In the midst of the seismic shifts in my garden writing business, several things took a back seat. The first was my fiction writing. Haven’t done more than glance at a few scenes since last fall. Another was this blog.
I looked at the list of unpublished posts on my Evernote files and wondered why it was getting longer and longer.
Well, to be honest I don’t have to wonder. I know. I write something and the next day decide it’s “not good enough.” It’s not written well enough. It’s a silly idea. It’s just “not quite what I wanted to say.”
I have a ton of excuses. It’s a classic case of what Steven Pressfield calls “resistance” – that interior force preventing the writer from taking the last step. I’ve done a lot of the work but not that last step. Hitting publish is taking the risk. Putting words and thoughts out there to readers for their opinion and reaction is a massive risk to my ego,
What if they think I’m stupid? What if they laugh at it? What if they unsubscribe? Or ignore me? What if… What If….
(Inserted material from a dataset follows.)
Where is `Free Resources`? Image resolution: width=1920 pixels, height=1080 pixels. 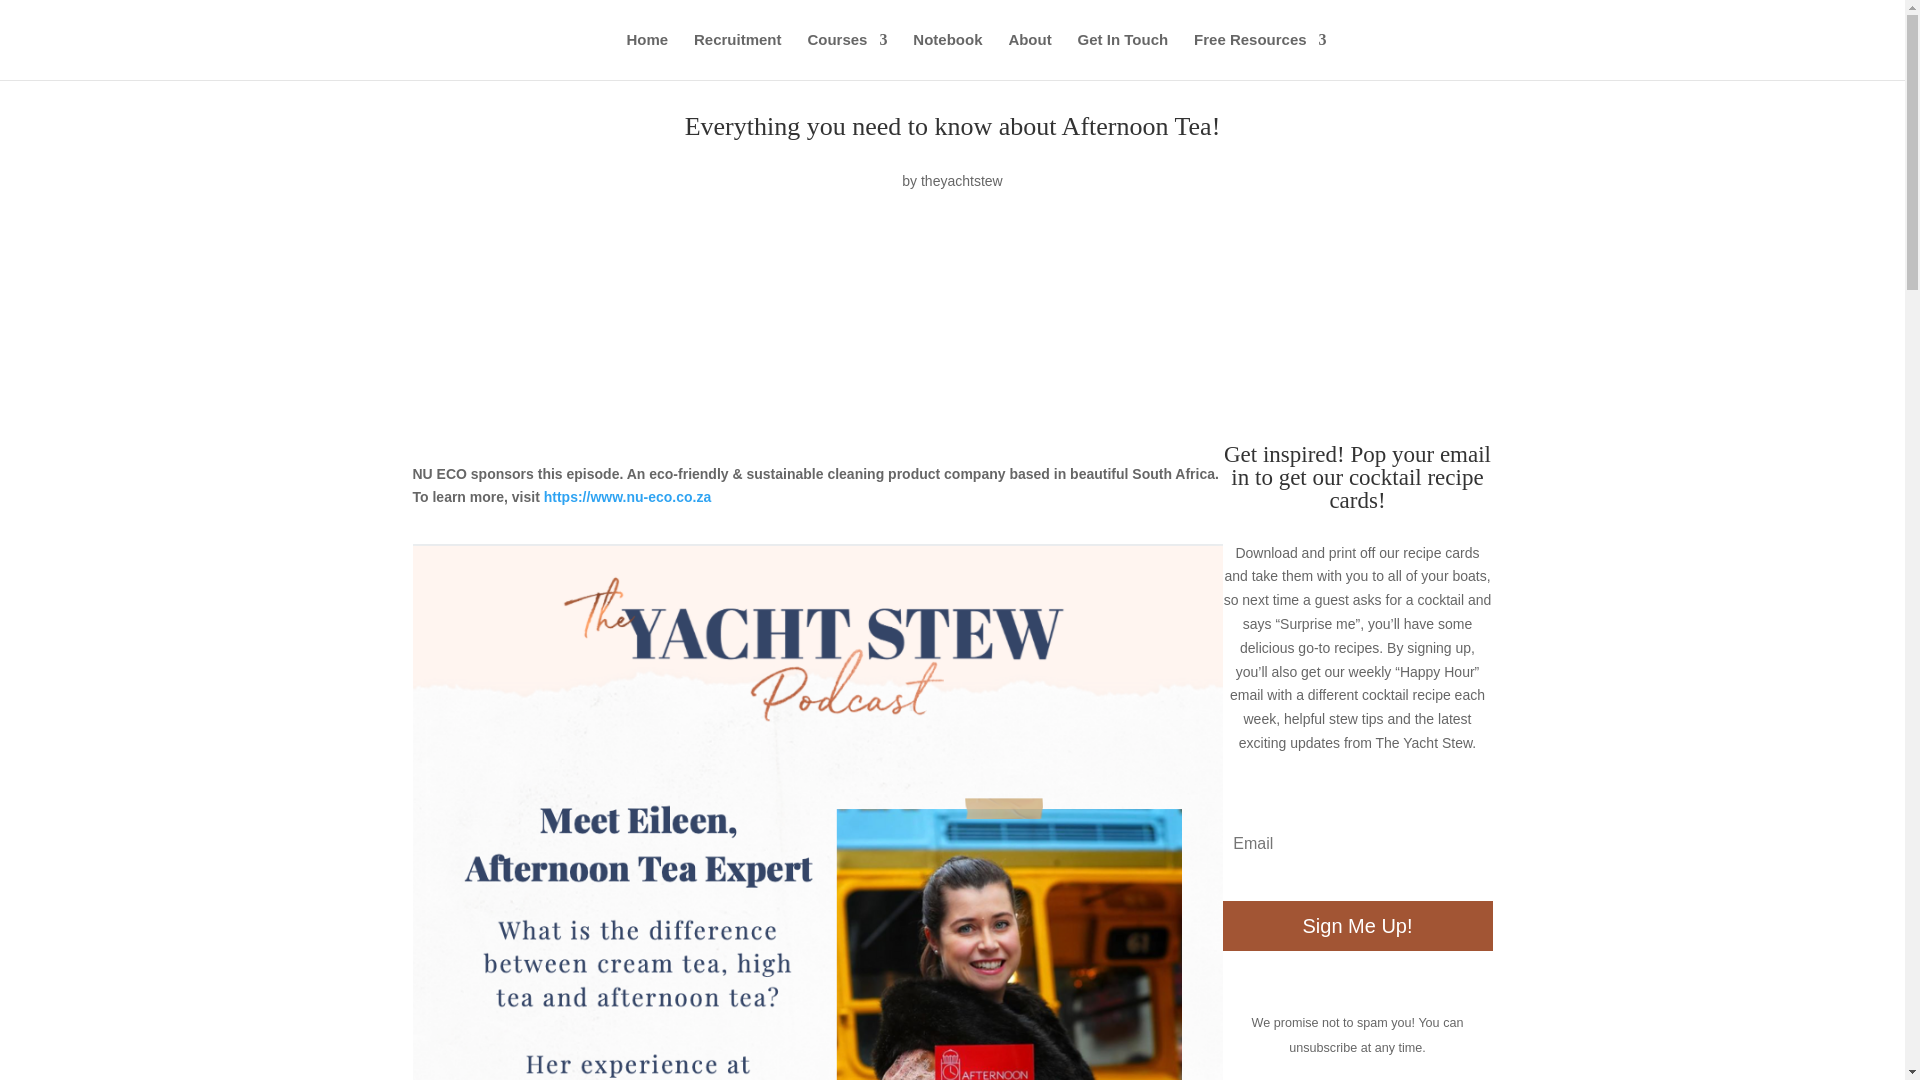 Free Resources is located at coordinates (1260, 56).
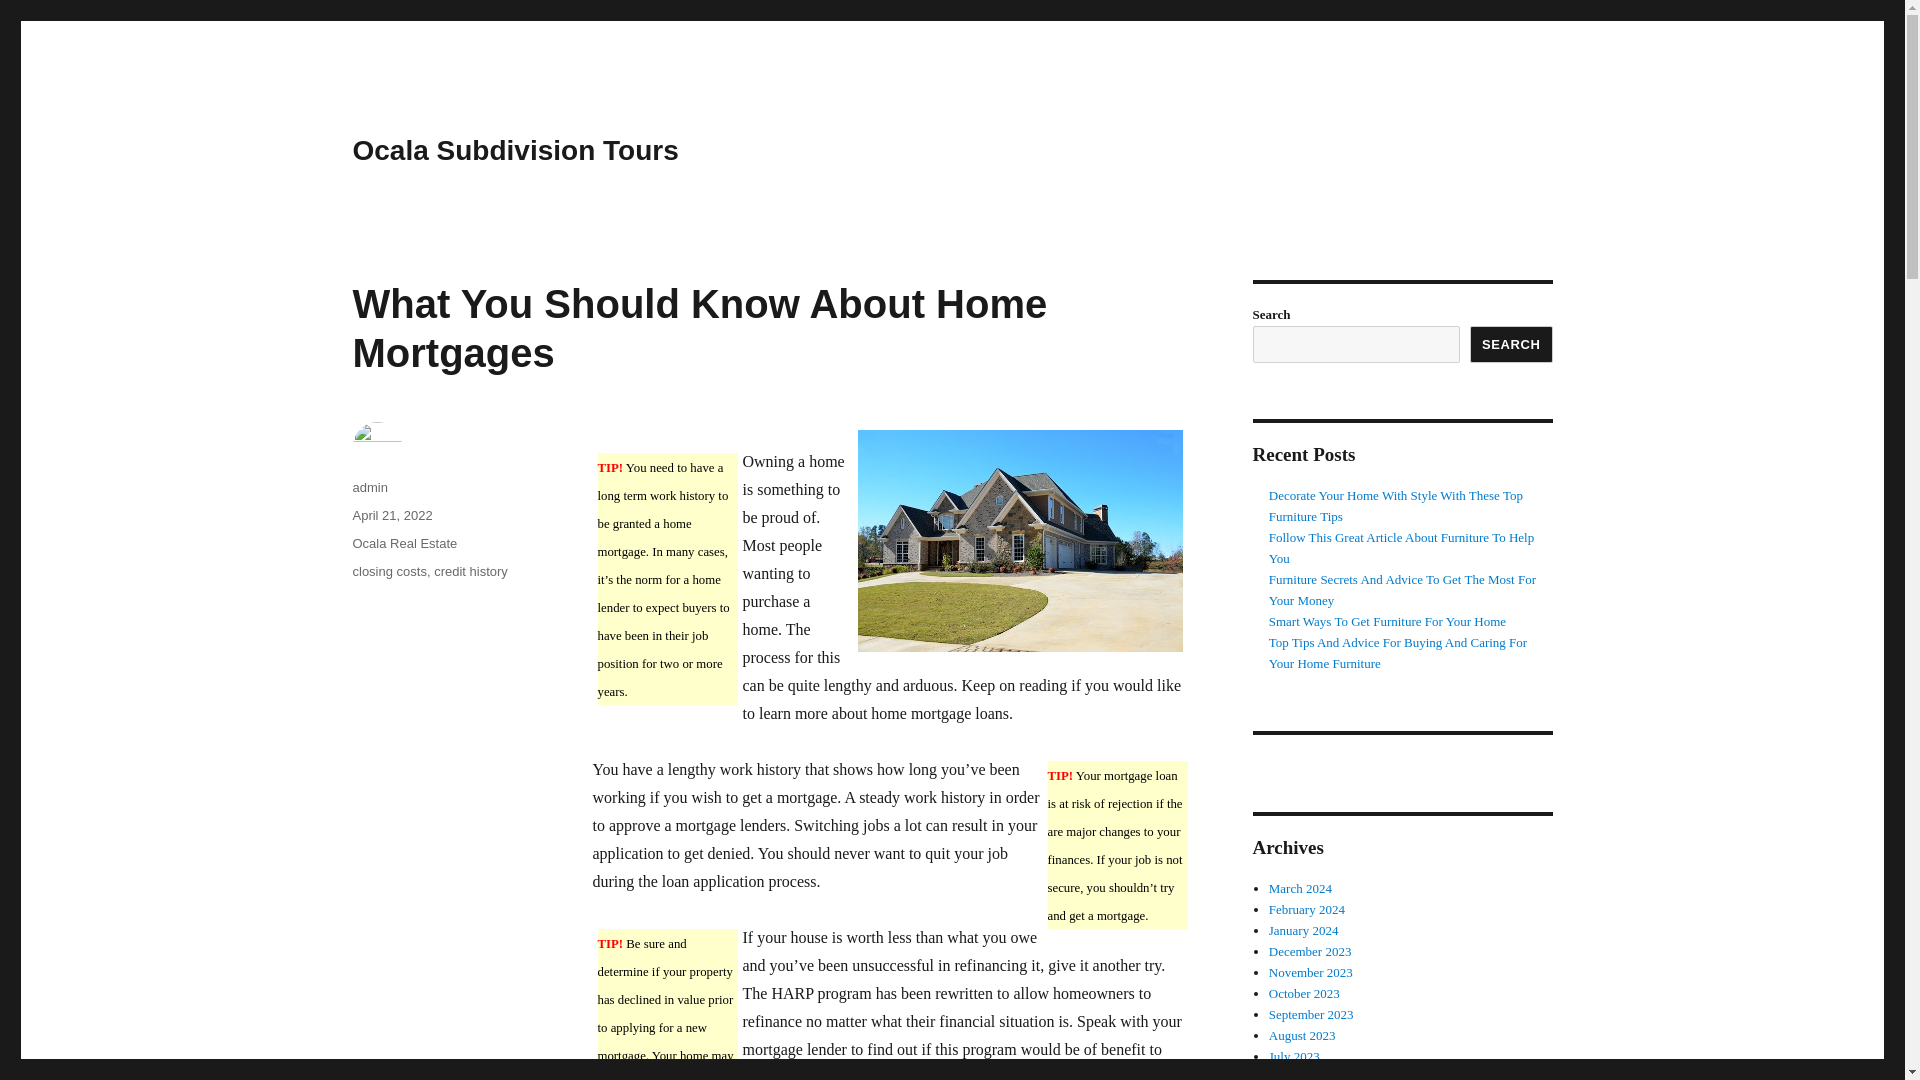 Image resolution: width=1920 pixels, height=1080 pixels. Describe the element at coordinates (1304, 930) in the screenshot. I see `January 2024` at that location.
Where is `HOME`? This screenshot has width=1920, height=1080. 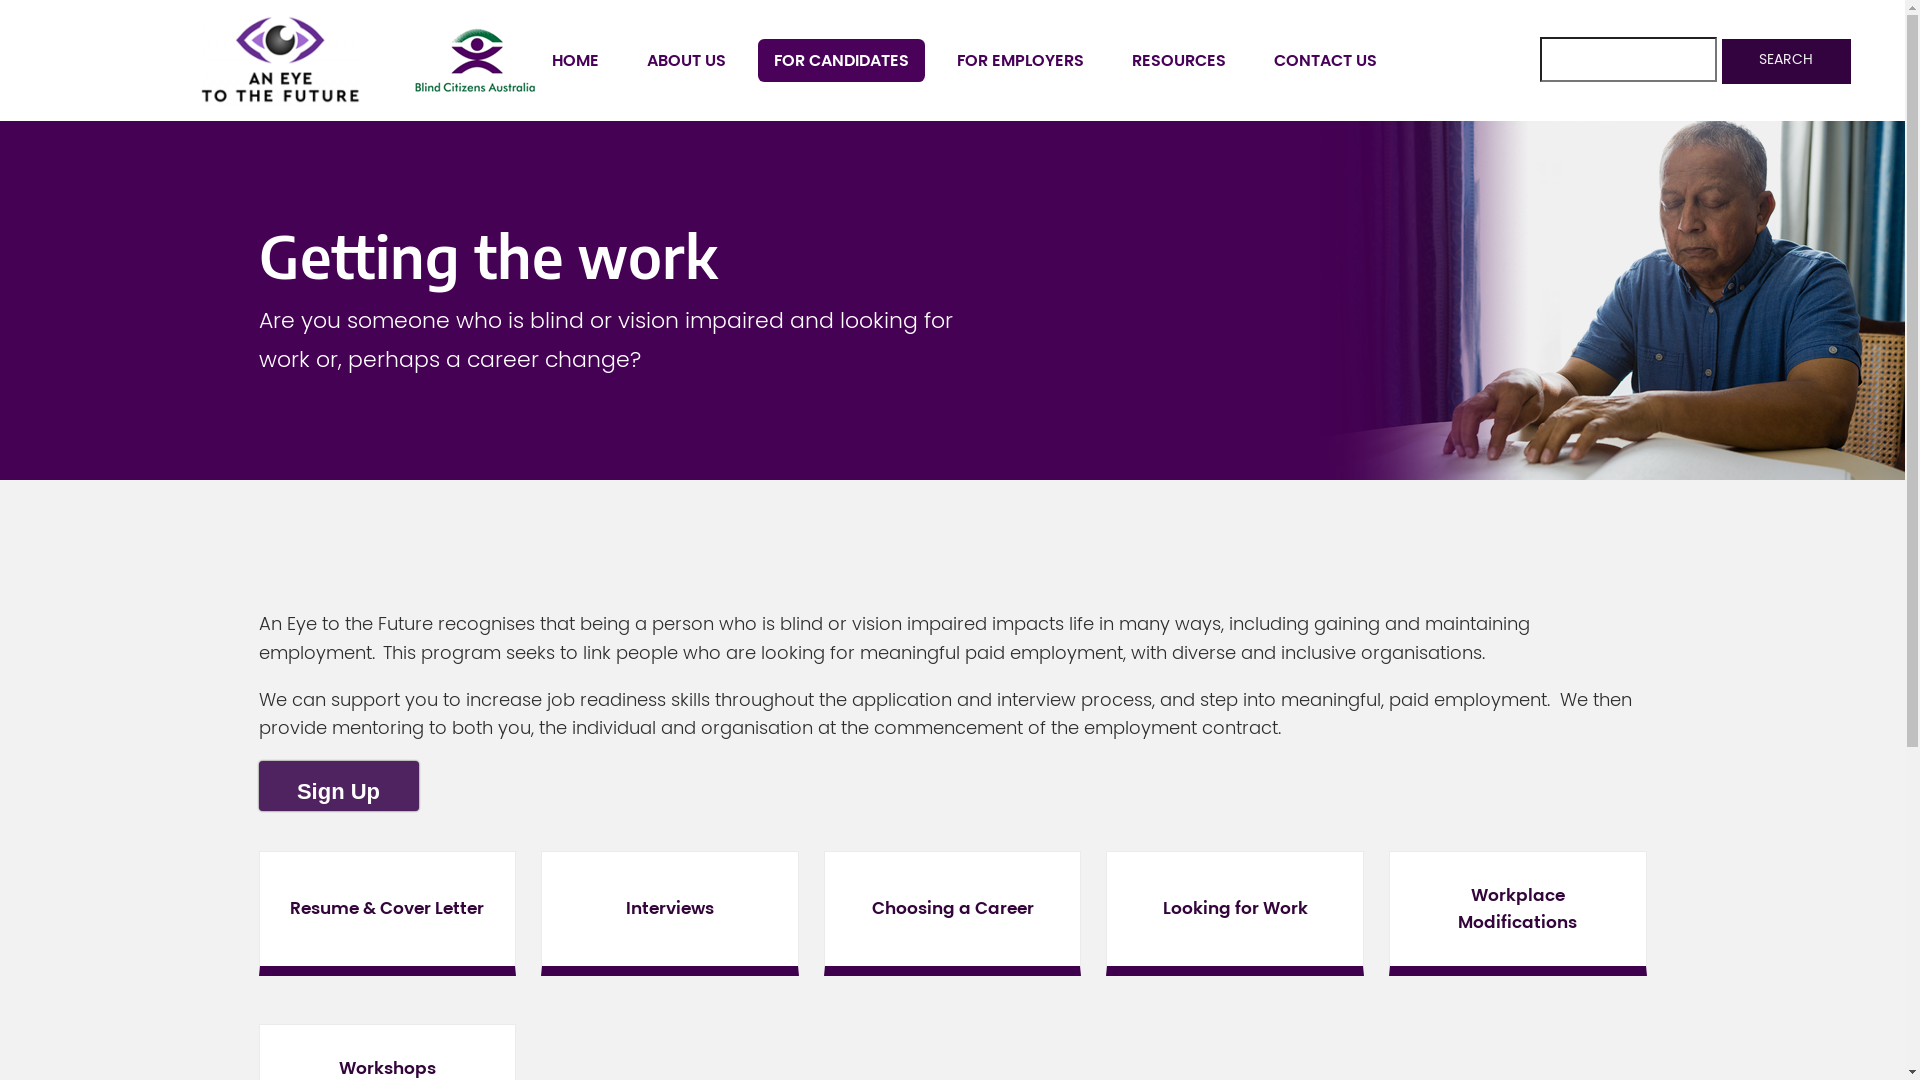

There are a ton of what-ifs lying in wait to haul me off my writerly raft into the unknown depths.
And I’ve been well and truly off that raft as I work on the myriad details of getting two big gardening sites moved, rethought and rebuilt.
Moving the garden sites was necessary but it was also a ready excuse to stop pushing myself in new writerly directions. And I took that excuse like the proverbial lifeline. Grabbed onto it as if a boat were going down behind me.
Hence, the 25+ articles sitting in my files that I’ve not published.
Resistance stretched out its welcoming arms and I let it hug me tight.
It was easy. Like eating way too much chocolate but not being able to stop until the bowl is empty. (Yeah – don’t kid me, I know you’ve done that too,)
I’m fighting my way back to the boat again. Started editing the fiction. Published this post. Now we’ll see if I can keep it up.
You know resistance in your life as well. I have no guaranteed prescription for beating it that I can share. I’m told some folks let that pain/fear run their entire lives and never hit the publish or go-button. My two big projects had to be done – that’s my solid, valid excuse – but now they’re under control and I’m on the long road to constant improvement.
And that means it’s time to find the boat. Remove the resistance-tentacles. Write the words and hit the publish button.